Патрик опять пожал плечами.
— Видимо, потому, что осенью я отправлюсь в Оттоманскую империю в качестве посла его величества. — Теперь Фоукс действительно почувствовал смущение.
— В Оттоманскую империю? К Селиму Третьему? Осенью? — удивилась Софи.
— Да. — Осведомленность жены Патрика не удивила. Он уже привык, что Софи очень образованная женщина.
— В таком случае я перееду обратно к матери, — тихо проговорила Софи, непроизвольно положив руки на живот.
— Это еще зачем? — вскинулся Патрик.
— А затем, что предстоят роды. Родится мой ребенок. Именно в начале осени. Мне кажется, что и это тоже вылетело у тебя из головы.
Патрика укололо, что Софи называет ребенка своим.
— Ты не переедешь к матери, потому что это неприлично, — неуверенно сказал он.
Софи прищурилась.
— С каких это пор вы стали заботиться о приличиях, ваша светлость? — Последние два слова она произнесла с особым нажимом.
Патрик вспыхнул:
— Софи, прости, что я не сообщил тебе о титуле.
«Ну что еще можно сказать? Признаться, что я действительно забыл об этом никому не нужном титуле? Но она, похоже, относится к этому совсем иначе. Вон какую бучу подняла».
— Теперь ты стала герцогиней. Разве это так уж неприятно? — Он отвернулся к камину. — Кстати, возможно, ты права, и тебе действительно лучше переехать к матери. Я буду отсутствовать несколько месяцев.
Софи пристально смотрела в спину мужу, не понимая, что происходит. Слезы настолько щипали глаза, что невозможно было терпеть. Она тяжело сглотнула и тихо вышла из комнаты. Вести разговор дальше не было никакого смысла.
На чем держалась Софи в следующие несколько недель, одному Богу известно.
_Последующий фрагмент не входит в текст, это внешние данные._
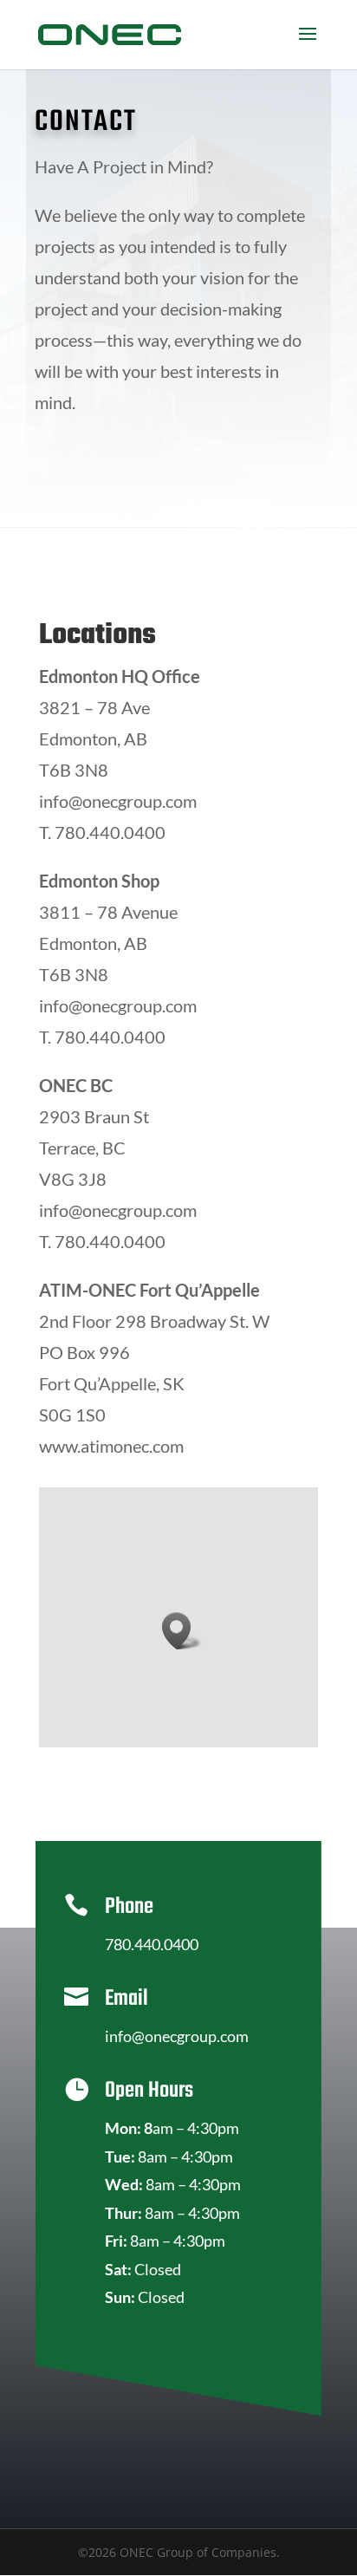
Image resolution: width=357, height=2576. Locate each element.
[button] (182, 1630)
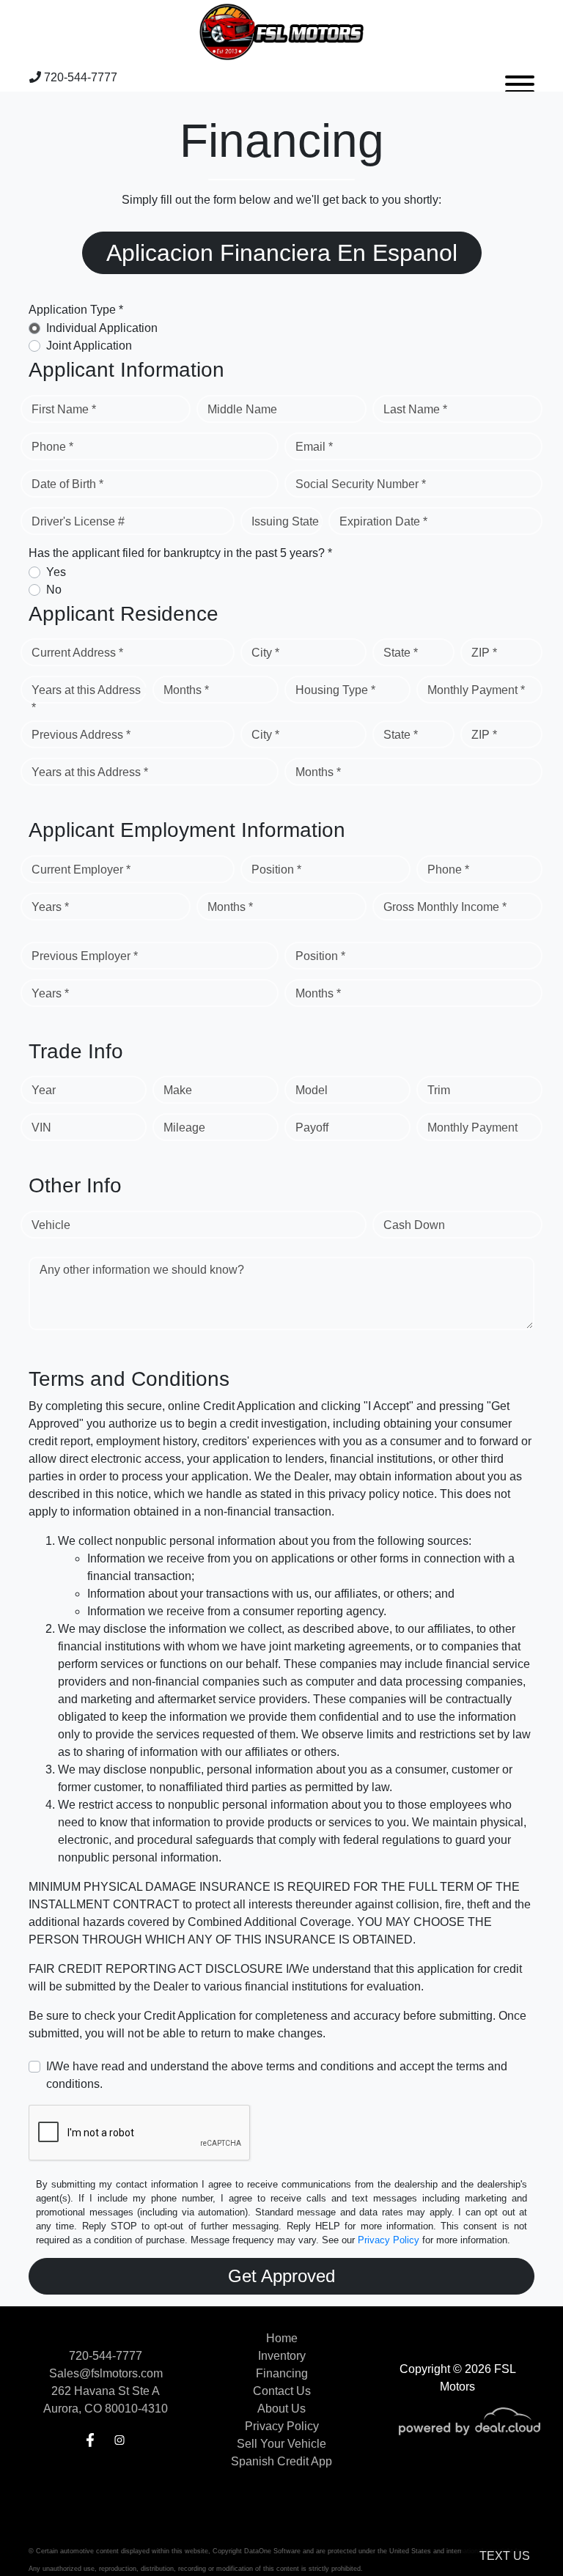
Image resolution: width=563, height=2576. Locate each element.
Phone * (52, 446)
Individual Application (102, 328)
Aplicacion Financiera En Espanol (281, 253)
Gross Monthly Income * (445, 907)
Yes (56, 572)
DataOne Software (272, 2551)
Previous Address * (81, 734)
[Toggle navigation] (519, 78)
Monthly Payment (472, 1127)
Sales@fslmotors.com (106, 2373)
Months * (186, 690)
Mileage (184, 1127)
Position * (276, 869)
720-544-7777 (79, 77)
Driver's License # (78, 521)
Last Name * (415, 409)
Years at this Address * (86, 699)
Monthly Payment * (476, 690)
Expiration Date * (383, 521)
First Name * (64, 409)
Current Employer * (81, 869)
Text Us (504, 2556)
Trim (438, 1090)
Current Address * (77, 652)
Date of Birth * (67, 484)
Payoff (311, 1127)
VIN (41, 1127)
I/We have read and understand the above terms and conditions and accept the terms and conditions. (276, 2075)
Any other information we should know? (142, 1269)
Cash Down (414, 1225)
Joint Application (89, 345)
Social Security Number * (360, 484)
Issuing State (285, 521)
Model (311, 1090)
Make (177, 1090)
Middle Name (242, 409)
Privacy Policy (388, 2239)
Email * (314, 446)
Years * (50, 907)
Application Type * (76, 309)
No (54, 589)
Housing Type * (335, 690)
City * (265, 652)
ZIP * (484, 652)
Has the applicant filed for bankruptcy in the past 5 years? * (180, 553)
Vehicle (51, 1225)
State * (400, 652)
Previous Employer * (85, 956)
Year (44, 1090)
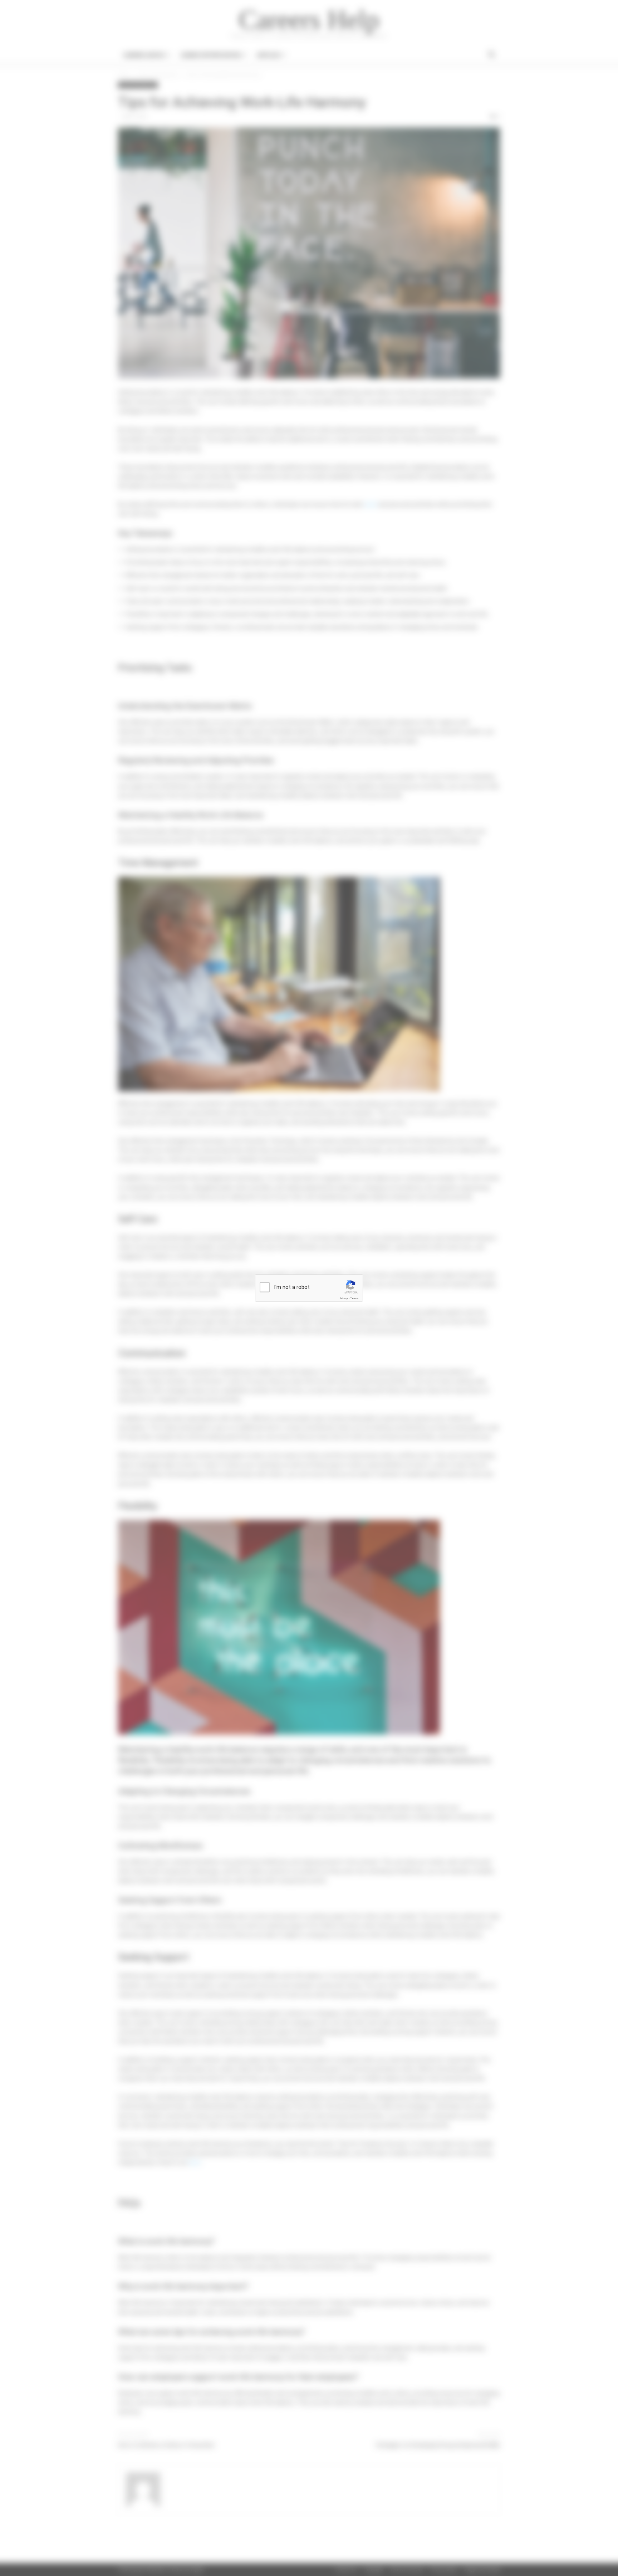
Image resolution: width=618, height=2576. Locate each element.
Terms (354, 1298)
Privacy (343, 1298)
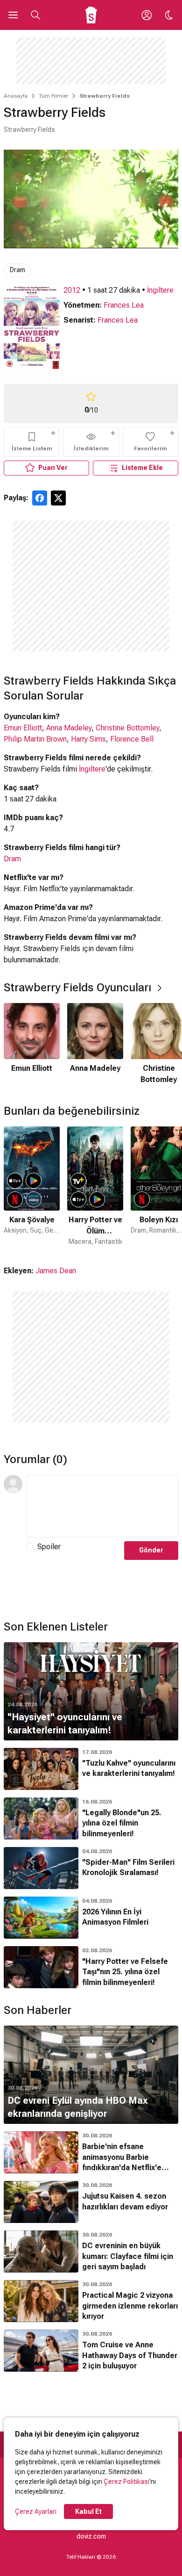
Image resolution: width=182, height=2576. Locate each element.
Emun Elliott (23, 727)
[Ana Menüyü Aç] (13, 15)
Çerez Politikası (126, 2481)
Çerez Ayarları (35, 2511)
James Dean (55, 1270)
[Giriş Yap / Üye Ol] (146, 15)
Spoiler (49, 1546)
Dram (17, 270)
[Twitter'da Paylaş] (58, 498)
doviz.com (91, 2536)
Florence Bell (132, 739)
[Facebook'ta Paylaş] (39, 498)
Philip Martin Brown (35, 739)
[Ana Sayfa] (91, 15)
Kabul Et (88, 2511)
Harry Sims (88, 739)
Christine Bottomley (127, 727)
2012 (71, 290)
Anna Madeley (68, 727)
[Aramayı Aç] (35, 15)
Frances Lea (124, 305)
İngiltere (160, 290)
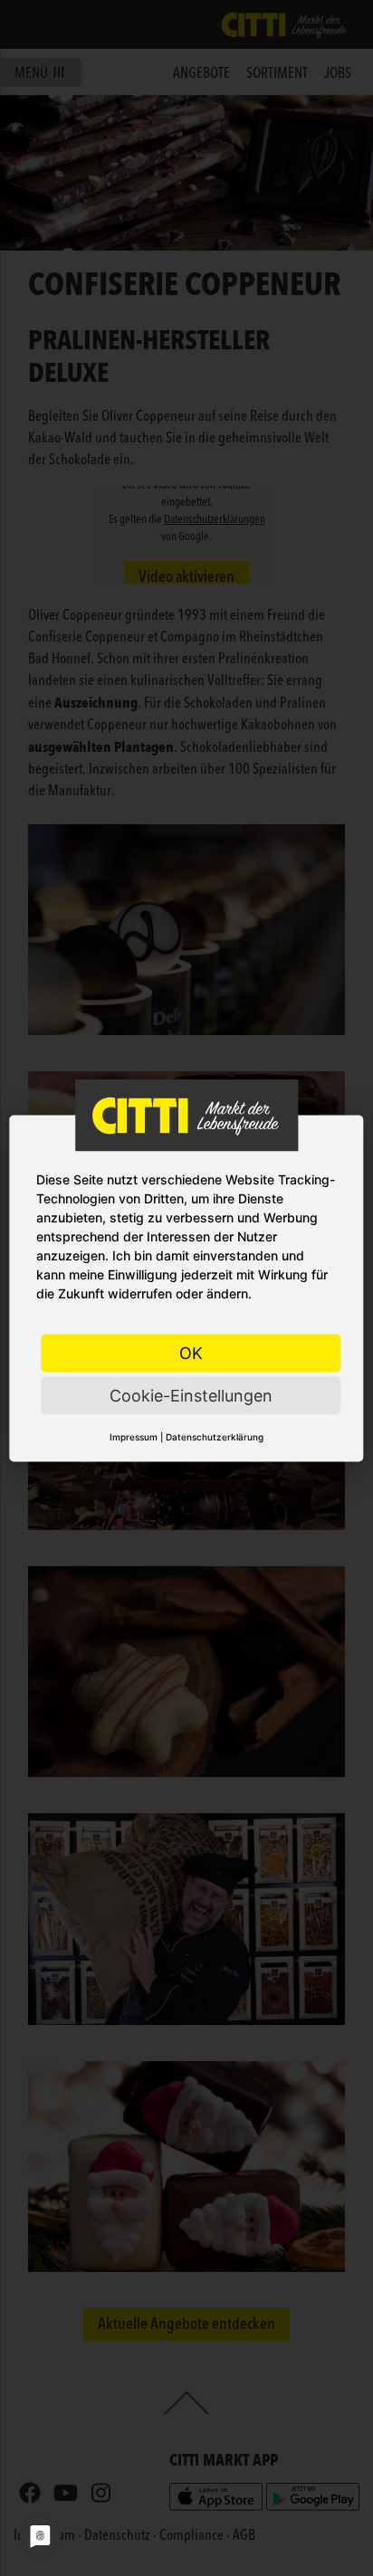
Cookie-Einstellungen (191, 1394)
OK (191, 1352)
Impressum (134, 1436)
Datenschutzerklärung (214, 1436)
Ходить с высоко поднятой головой помогала врожденная гордость, но на душе творилось что-то ужасное. Даже успехи Мадлен не радовали.
Патрик теперь являлся домой очень поздно, так что на светские приемы ее сопровождала Шарлотта. Но ни она, ни Алекс не спрашивали, что случилось с Патриком. Кажется, и без того было ясно.
А вот Элоиза однажды потребовала объяснений. Они сидели за чаем, и Софи в очередной раз выслушивала рекомендации по поводу режима питания. Затем мать пристально посмотрела ей в глаза:
— Софи, дорогая, это из-за твоих иностранных языков?
Вначале она даже не поняла вопроса.
— Из-за каких языков?
— У вас с Патриком разлад из-за твоих иностранных языков?
Софи покраснела.
— О нет, мама. Во всяком случае, я так не считаю.
Взгляд Элоизы посуровел.
— Ты так не считаешь? Напрасно… Это я недоглядела, — воскликнула она через несколько секунд со страданием в голосе. — Ему не понравилась твоя образованность. Я угадала?
Софи грустно усмехнулась:
— Мама, языки тут ни при чем. Просто я ему не нужна, вот и все. Порой он забывает о моем существовании.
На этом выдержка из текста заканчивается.